C’est l’heure des adieux et du testament où s’énonce, en condensé, ce qui a été important durant toute une vie.

 

Au cours du repas qu’il pressent être un des derniers, alors qu’il est pleinement conscient de la gravité – de l’heure – l’évangéliste Saint Jean souligne sa souveraine lucidité -, Jésus se lève de table. Non pour faire un discours, mais pour laver les pieds de ses disciples.

 

Geste insolite et déplacé : il n’était pas dans les attributions du Maître de laver les pieds de ses serviteurs et ce geste de service n’était jamais posé au cours du repas. À l’heure où Jésus devrait prendre les choses en main et se redresser de toute sa stature pour dominer les événements, le voici agenouillé, littéralement aux pieds de ses disciples, dans la position de l’esclave sans droits, sans légitime reconnue.

 

On est à l’heure des choses essentielles : ainsi donc la position du serviteur est, pour Jésus, royale. Le testament, le voici : cette attitude n’est pas indigne du Sauveur : plus : elle accomplit sa vie, sa prédication et ses gestes symboles.

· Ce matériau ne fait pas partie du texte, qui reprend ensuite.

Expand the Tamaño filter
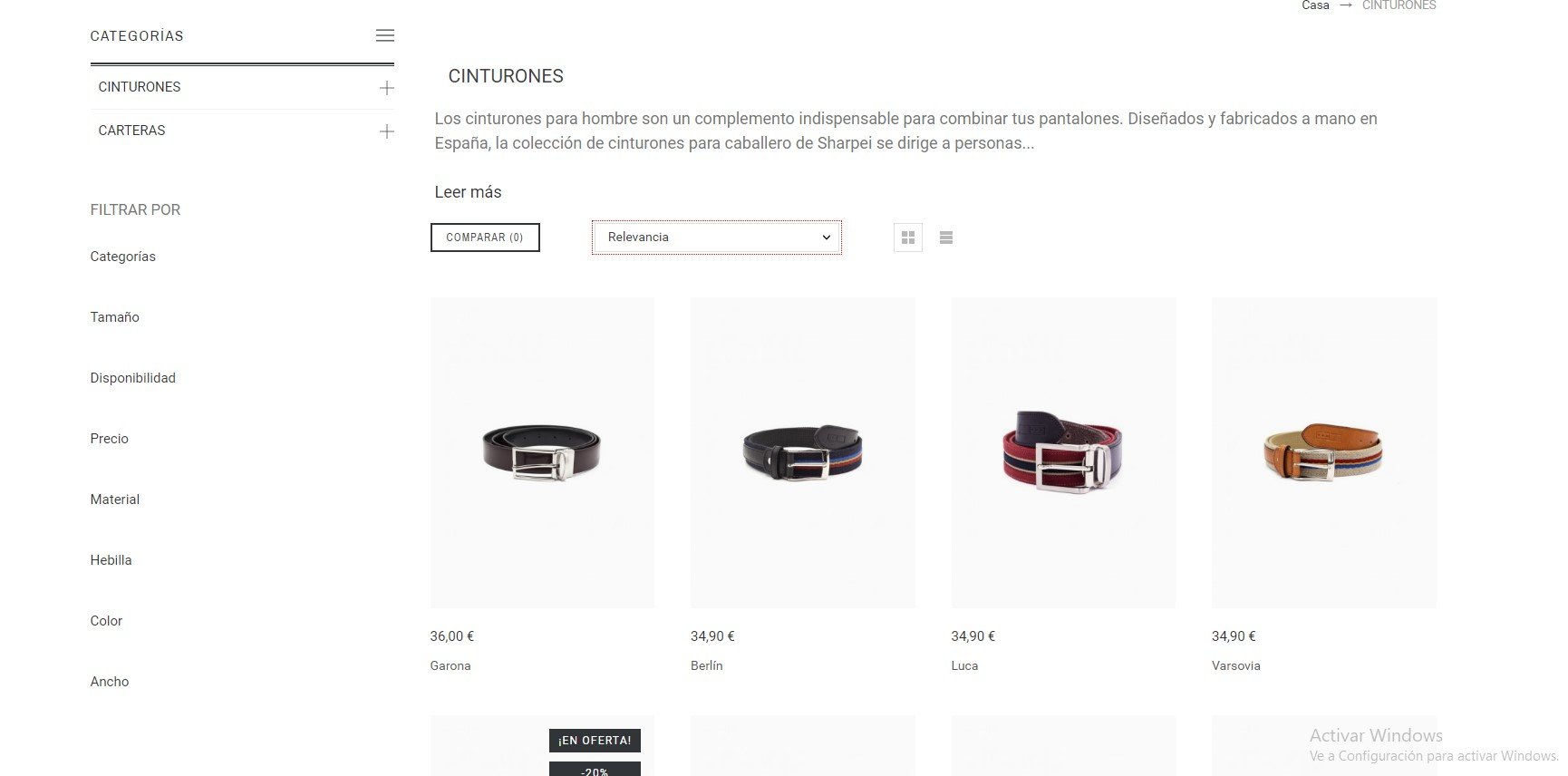pos(115,317)
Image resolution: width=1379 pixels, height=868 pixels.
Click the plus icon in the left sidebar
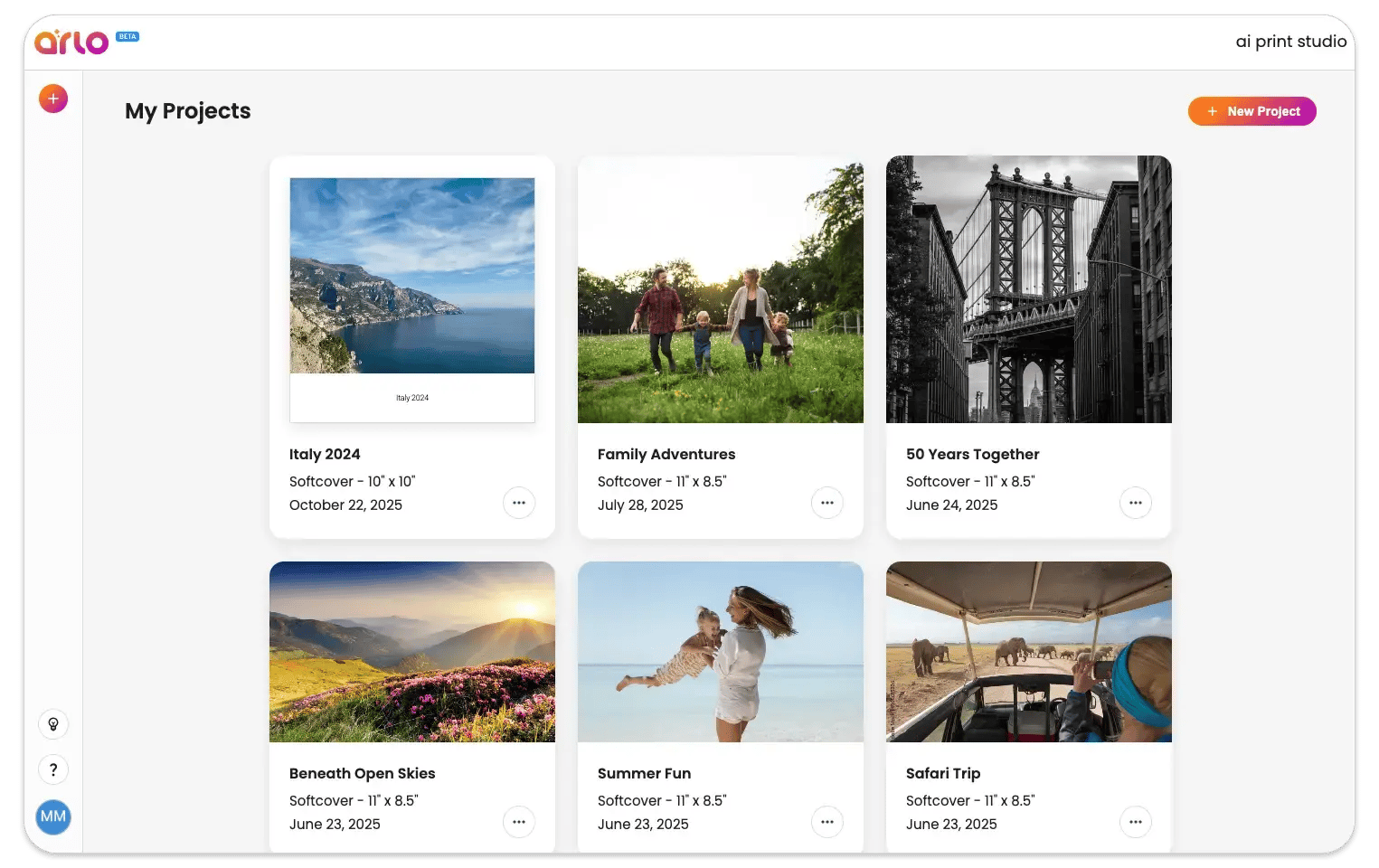coord(52,98)
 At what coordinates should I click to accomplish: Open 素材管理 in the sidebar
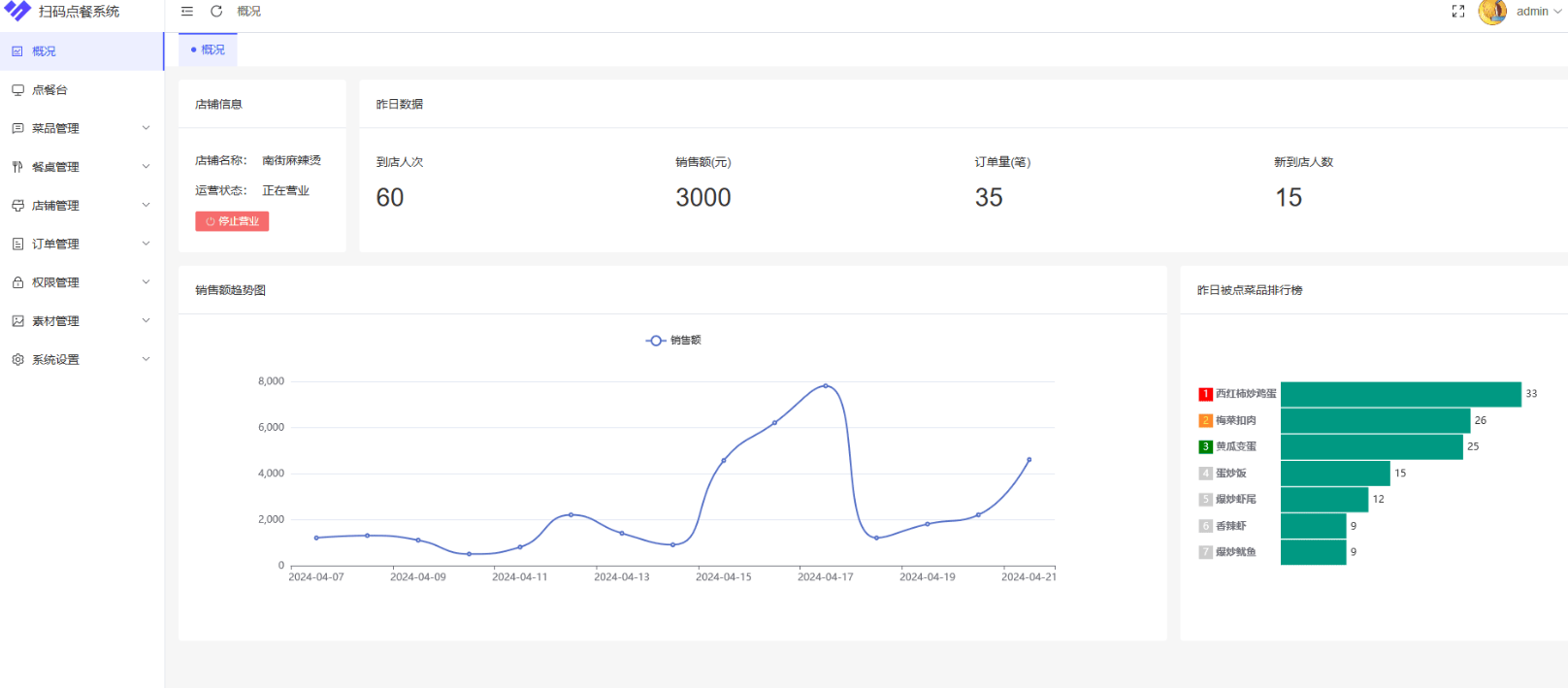pos(55,321)
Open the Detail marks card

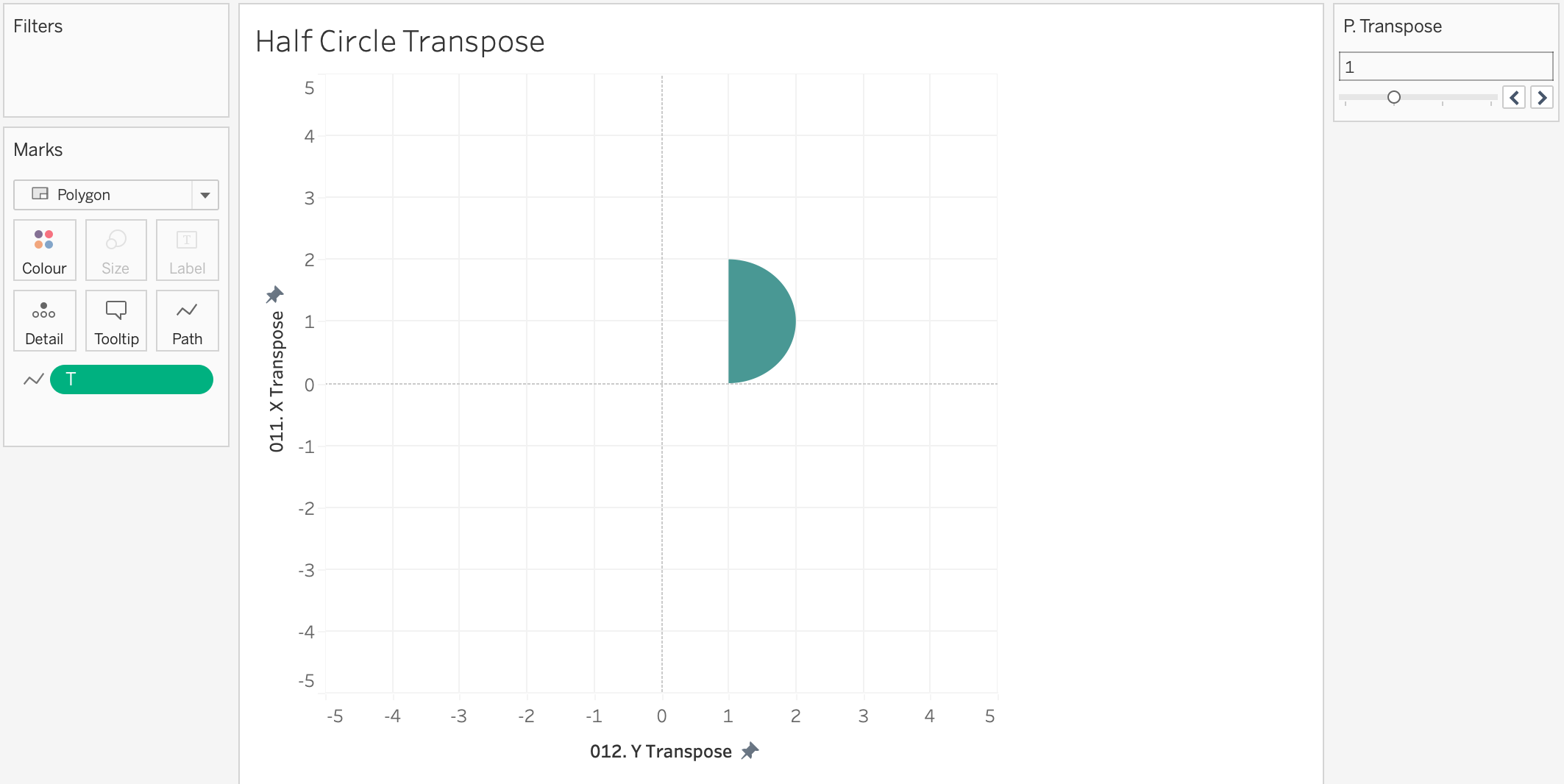click(44, 321)
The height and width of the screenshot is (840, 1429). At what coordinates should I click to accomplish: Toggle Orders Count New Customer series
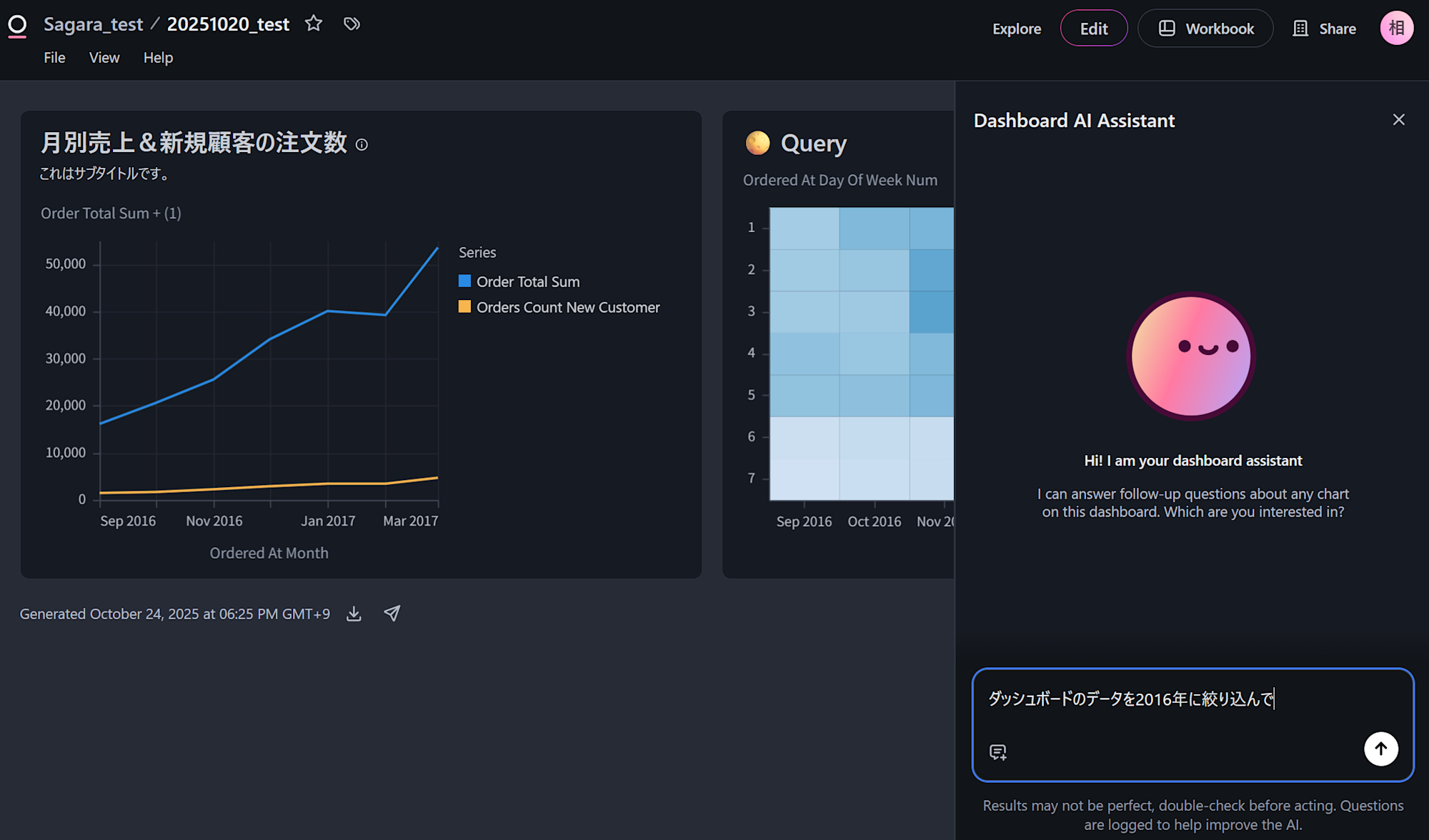[x=568, y=307]
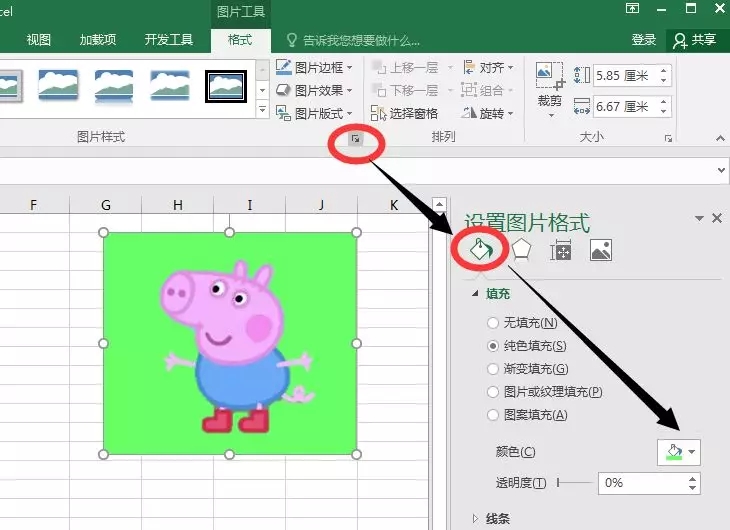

Dans l’agenouillement de Jésus se révèle son être le plus profond, son cœur. Toute la vie de Jésus manifeste que Dieu se plait à hauteur d’homme. Le lavement des pieds nous le montre à ras du sol.

 

Cet abaissement ne constitue donc en rien une déchéance. Nous n’avons pas affaire ici à un Fils dénaturé. Au contraire il est de la nature de Dieu et du Fils bien-aimé de se courber, de se pencher, de s’agenouiller. Le secret de cet abaissement – qui est l’autre mot de l’incarnation – est énoncé par le récit de l’évangéliste : « Ayant aimé les siens qui étaient dans le monde, il les aima jusqu’au bout.

À l’extrême. Extrêmement.

 

L’amour brûlant de Dieu le conduit à toute extrémité : le geste du lavement des pieds est un débordement de ce qui bat au cœur de Dieu.

 

Le geste du Jeudi Saint oblige à faire un déplacement, une pâque. Dieu se met là où on ne l’attendait pas. Il sort du rang et dérange. Il convertit ce qui était déchéance en sacrement de sa grandeur, ce qui était dérisoire en témoin d’éternité. Dieu renversé, accroupi pour dire quelle estime il a de nous et donc quelle estime nous pouvons avoir de nous-mêmes. Le service n’est plus seulement bienveillance, il devient révélation.

 

À la Cène du Jeudi Saint, nous découvrons qu’il n’y a pas d’autre lieu pour rencontrer Dieu que nous mettre dans la position qui est la sienne. Tout souci de l’autre a valeur de révélateur : nous attachant au bien-être de l’autre, secrètement peut-être, mais en vérité, nous nous mettons sur le chemin qui permet de rencontrer Dieu.

Depuis le soir du repas d’adieu, le service, tout service de l’homme a une portée théologique : il parle Dieu (comme on parle une langue).

 

À la table du dernier repas, nous recevons la parole révélante du service, nous recevons aussi le testament qui est notre règle de vie.

 

« Si moi, le Seigneur et le Maître, je vous ai lavés les pieds, vous aussi, vous devez vous laver les pieds les uns aux autres, pour que vous fassiez, vous aussi, comme j’ai fait pour vous »

Le service de tout ce qui est humain en l’homme mesure l’incidence du message évangélique : il est déjà jugement.

 

À l’endroit exact où les autres évangélistes attestent la présence de Jésus aux siens jusqu’à la fin des temps en faisant mémoire des paroles d’adieu prononcées sur le pain rompu et la couche échangée. Saint Jean fait, lui, mémoire du lavement des pieds. Il n’y a pas d’autre sacrement de la présence du Seigneur que le geste du serviteur. Il n’y a d’autre consécration que celle d’une vie aimante.